Each record that follows must be printed exactly as given.

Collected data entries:
★ ★ ★

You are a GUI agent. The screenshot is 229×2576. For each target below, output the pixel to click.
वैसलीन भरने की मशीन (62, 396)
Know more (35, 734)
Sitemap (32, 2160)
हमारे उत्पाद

★ ★ ★

= Solution to the exercise =
You are a GUI agent. The screenshot is 229×2576. For each target below, output the pixel to click.
वैसलीन भरने की मशीन (62, 396)
Know more (35, 734)
Sitemap (32, 2160)
हमारे उत्पाद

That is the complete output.